Lutherans, with other mainline Christians, are just not selling what the people want.
This is a good thing.
As I realized that my church isn’t selling what people want, unlike Apple or sports or movie theatres or shopping malls, I also realized that we don’t want to sell something.
The churches that do sell what people want, are peddling things that I would never offer my people.

Years ago, when mainline churches were on the top of the heap they weren’t more holy or gospel filled places. What we did was sold the only show in town on Sunday mornings, we sold social networking the old-fashioned way, we sold black and white morality, we sold plenty of judgement and we sold cheap access to heaven (for only 1 hour of time a week on Sunday mornings).

Today, lots of churches are selling the same kind of stuff: A privileged place in God’s kingdom, the promise of wealth and success, black and white answers, us vs. them morality, security in a dangerous world, entertaining worship, vanilla lattes in the narthex, music like you hear on top 40 radio, and cheap access to heaven (for only a sincerely held, unquestioning faith).

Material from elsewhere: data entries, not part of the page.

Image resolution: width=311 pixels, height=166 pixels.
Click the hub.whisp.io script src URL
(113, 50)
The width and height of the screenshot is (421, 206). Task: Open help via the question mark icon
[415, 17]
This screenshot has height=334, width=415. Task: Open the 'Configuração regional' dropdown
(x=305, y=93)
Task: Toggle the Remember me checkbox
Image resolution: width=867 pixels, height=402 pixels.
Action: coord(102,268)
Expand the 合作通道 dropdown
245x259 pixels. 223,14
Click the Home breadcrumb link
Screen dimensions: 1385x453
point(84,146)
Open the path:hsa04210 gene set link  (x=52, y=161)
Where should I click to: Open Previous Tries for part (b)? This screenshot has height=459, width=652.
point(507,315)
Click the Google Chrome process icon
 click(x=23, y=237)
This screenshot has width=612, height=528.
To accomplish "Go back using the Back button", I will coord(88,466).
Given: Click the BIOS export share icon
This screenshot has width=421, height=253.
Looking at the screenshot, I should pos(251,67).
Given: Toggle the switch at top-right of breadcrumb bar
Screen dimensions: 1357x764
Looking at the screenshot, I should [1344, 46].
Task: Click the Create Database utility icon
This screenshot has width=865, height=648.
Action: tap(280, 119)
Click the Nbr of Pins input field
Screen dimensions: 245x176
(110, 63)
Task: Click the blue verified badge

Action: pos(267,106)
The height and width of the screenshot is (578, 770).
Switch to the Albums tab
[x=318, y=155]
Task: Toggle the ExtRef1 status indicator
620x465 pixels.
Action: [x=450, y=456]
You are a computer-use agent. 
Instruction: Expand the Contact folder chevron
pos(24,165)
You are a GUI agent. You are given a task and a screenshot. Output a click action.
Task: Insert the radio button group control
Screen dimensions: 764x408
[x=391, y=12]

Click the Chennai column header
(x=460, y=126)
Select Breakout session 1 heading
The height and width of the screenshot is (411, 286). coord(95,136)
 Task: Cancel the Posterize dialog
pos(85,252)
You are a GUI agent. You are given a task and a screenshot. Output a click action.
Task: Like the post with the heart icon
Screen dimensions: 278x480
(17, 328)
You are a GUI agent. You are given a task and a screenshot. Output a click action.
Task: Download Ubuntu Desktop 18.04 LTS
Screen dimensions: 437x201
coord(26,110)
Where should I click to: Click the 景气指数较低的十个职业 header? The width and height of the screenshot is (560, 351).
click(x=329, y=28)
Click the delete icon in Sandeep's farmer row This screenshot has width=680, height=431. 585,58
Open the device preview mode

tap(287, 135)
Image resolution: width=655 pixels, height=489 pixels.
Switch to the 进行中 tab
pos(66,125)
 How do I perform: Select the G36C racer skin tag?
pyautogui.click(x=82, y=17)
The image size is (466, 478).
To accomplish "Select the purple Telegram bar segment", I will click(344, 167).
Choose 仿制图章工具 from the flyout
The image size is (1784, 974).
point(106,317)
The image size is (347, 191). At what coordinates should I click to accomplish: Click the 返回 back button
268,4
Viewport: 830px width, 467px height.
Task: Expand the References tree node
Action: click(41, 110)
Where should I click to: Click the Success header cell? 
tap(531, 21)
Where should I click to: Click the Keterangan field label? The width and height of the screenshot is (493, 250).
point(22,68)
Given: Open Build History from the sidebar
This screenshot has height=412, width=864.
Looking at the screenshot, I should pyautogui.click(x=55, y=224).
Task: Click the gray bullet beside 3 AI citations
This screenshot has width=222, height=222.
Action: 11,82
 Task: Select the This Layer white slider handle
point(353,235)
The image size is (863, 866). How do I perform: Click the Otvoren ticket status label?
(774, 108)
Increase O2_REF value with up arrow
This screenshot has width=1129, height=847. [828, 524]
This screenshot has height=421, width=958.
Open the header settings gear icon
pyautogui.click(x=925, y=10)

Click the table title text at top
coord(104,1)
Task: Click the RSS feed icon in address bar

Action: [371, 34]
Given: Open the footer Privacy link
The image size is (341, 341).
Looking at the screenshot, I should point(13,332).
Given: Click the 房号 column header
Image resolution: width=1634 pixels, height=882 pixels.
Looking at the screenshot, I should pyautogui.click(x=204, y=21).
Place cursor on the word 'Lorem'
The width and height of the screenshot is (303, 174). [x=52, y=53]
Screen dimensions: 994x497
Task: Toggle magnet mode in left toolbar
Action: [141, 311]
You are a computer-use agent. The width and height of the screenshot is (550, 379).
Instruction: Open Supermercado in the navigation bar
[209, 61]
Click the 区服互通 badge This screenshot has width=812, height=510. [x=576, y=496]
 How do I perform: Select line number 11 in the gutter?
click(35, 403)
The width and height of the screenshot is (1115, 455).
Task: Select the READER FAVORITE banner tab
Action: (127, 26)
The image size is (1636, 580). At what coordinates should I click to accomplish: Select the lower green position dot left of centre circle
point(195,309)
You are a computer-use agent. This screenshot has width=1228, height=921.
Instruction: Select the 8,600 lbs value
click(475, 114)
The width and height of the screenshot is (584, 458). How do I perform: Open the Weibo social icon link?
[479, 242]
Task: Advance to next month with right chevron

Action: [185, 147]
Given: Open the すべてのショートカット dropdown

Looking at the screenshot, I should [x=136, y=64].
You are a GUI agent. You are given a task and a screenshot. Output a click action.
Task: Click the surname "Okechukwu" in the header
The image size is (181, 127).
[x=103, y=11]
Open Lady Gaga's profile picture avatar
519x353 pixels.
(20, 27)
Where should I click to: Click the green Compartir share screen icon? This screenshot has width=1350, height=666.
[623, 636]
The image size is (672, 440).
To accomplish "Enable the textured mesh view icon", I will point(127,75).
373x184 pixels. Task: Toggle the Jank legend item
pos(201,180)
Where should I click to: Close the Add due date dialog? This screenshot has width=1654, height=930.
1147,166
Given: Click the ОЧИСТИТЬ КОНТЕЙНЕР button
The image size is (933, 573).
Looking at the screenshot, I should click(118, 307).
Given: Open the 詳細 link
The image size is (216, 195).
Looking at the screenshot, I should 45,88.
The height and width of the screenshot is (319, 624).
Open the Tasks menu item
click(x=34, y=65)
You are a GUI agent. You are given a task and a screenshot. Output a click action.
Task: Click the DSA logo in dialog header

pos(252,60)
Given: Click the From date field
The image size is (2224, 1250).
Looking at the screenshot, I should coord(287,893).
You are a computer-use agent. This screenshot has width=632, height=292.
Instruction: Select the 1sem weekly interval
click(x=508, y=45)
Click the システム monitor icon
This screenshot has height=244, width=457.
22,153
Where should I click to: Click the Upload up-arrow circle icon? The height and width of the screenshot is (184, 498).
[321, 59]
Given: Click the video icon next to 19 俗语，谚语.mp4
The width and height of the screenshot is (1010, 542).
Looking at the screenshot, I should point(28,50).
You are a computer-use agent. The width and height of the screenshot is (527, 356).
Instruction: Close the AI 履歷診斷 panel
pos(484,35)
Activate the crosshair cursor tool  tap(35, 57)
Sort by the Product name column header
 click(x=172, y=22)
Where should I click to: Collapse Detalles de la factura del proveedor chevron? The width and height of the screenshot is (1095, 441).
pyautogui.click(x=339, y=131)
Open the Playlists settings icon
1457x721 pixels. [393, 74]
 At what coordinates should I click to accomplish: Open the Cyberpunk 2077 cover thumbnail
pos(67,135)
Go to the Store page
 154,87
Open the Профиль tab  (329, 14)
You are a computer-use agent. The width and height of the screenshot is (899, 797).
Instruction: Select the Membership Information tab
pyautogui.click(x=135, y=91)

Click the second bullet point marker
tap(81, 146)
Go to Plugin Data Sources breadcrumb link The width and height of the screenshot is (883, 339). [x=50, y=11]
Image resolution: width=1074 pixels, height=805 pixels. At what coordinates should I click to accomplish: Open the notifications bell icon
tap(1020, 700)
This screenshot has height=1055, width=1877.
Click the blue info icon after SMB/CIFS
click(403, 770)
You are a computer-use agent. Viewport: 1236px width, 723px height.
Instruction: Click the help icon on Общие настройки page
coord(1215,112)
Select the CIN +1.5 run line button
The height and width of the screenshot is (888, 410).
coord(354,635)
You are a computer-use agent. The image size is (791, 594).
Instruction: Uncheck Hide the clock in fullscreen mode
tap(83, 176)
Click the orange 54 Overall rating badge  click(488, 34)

Now, I am not saying that churches who achieve attendance and budgetary “success” aren’t preaching the gospel, creating disciples or doing good ministry. Yet, I do question attendance as a metric of good ministry, or as a way to determine if the gospel is preached. If numbers really do measure good ministry, than movie theatres and pro sports are doing the best ministry there is. Apple is an evangelistic super star.
Now I have to admit, in my weaker moments I do fret about numbers. I am secretly prideful when my church is packed at Christmas or Easter. I am inwardly disappointed when there is a sparse crowd on cold day in January or a lazy dog day of summer.
Increasingly, however, I am asking more and more “what brings people to church anyways?” While I have been mostly unsure about the answer these days, my experience with the Apple store taught me something about what does draw the crowds.
As individuals, we may be some of the most pious seekers of Christ and spiritual enlightenment there are. But as people, as a mob… we are attracted by a good sales pitch.
And as a Lutheran pastor, I am not selling – not even offering for free – what people want at their basest levels.
People want new, I offer old.
People want flashy, I have steadfast.
People want to be entertained, I point to the One who transforms.
People want easy answers, I have only more questions.
People want security, I can only tear walls down.
People want assurances, I talk about uncertainty/faith.
People want something immediate, I am interested in the eternal.
People want power and control over their world…
I can only talk about how we don’t have it…
And how God does.
And yes, I realize I am may sound like I am rationalizing decline. Maybe I am. But Jesus only had 12 followers, which makes me a ragging success comparatively. I still can’t help but notice that the churches that are drawing the crowds tend to look a lot like Apple product launches. They are selling something to the masses.
And Jesus, my friends, is not for sale. Maybe it is time we stop worrying about numbers, decline, fewer resources and smaller budgets. Maybe the spirit is telling us that God’s church is not for sale.
Maybe Jesus is a little less Steve Jobs, and a little more like that faithful stalwart whose butt imprint has been etched in the pew because church is not about getting something new…
…but about becoming someone new.
Many pastors and congregations just might feel like that small kiosk in the mall, that we all pass by because they look like they are selling cheap crap. We might look longingly at the mega-churches and Apple stores with their throngs.
But good ministry is not selling something. The Gospel is not a sales pitch.
Jesus didn’t command us to fill pews and offering plates. Jesus commanded us to baptize, to eat and drink, to forgive sins.
And those things don’t fill pews or offering plates…
… but they do transform us and the world.
So maybe it is time to stop trying to get more people to church, and just give the gospel to the people we have.